Go through the following data and transcribe exactly the stretch of lines from the one holding "Where should I click to: Click the FOWAD" to the one holding "Task: Click the 260.3K Tweets badge", both included.
:: Provided records ::
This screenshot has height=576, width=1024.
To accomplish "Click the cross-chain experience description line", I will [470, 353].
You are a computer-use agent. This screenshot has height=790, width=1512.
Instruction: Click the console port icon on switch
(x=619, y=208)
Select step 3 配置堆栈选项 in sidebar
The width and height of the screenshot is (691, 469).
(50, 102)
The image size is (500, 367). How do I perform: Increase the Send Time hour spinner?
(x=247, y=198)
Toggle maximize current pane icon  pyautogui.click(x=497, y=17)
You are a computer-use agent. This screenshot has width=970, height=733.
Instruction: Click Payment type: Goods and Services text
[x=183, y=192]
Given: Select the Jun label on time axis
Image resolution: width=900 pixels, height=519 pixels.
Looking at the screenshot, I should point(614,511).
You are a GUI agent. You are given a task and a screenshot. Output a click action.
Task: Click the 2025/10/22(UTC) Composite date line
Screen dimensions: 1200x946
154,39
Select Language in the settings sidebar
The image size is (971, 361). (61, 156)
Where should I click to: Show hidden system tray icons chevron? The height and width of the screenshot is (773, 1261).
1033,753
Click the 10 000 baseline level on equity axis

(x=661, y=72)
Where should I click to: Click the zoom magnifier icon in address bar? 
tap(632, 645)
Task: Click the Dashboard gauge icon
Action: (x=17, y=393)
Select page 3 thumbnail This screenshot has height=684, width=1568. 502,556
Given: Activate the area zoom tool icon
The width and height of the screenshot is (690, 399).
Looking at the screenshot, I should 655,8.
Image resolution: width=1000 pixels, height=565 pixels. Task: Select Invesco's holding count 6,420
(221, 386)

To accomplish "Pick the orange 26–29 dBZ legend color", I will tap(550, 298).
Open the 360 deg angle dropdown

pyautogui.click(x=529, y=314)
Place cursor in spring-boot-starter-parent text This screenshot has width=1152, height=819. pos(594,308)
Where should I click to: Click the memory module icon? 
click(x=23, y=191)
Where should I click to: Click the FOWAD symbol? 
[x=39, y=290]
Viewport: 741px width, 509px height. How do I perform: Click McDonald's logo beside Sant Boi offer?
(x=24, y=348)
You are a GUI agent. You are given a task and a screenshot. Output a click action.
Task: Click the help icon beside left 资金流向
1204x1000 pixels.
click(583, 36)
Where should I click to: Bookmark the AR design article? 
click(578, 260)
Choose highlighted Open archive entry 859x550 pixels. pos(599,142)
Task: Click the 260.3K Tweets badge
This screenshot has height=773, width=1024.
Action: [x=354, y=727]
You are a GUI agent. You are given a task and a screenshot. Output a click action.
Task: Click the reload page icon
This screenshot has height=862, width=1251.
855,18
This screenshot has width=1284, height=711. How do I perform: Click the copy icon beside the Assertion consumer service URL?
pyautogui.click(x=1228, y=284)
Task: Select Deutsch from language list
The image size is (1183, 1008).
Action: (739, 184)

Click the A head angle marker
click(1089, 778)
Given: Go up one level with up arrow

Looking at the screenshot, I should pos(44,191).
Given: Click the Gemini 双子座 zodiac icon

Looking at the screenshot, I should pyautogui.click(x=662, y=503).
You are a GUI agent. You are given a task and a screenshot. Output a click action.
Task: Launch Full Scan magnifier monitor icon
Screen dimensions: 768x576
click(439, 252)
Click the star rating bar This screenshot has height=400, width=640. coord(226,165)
:::
§ Solution
Where should I click to: Click the FOWAD symbol? 
[x=39, y=290]
Viewport: 741px width, 509px height. How do I perform: Click McDonald's logo beside Sant Boi offer?
(x=24, y=348)
You are a GUI agent. You are given a task and a screenshot. Output a click action.
Task: Click the help icon beside left 资金流向
1204x1000 pixels.
click(583, 36)
Where should I click to: Bookmark the AR design article? 
click(578, 260)
Choose highlighted Open archive entry 859x550 pixels. pos(599,142)
Task: Click the 260.3K Tweets badge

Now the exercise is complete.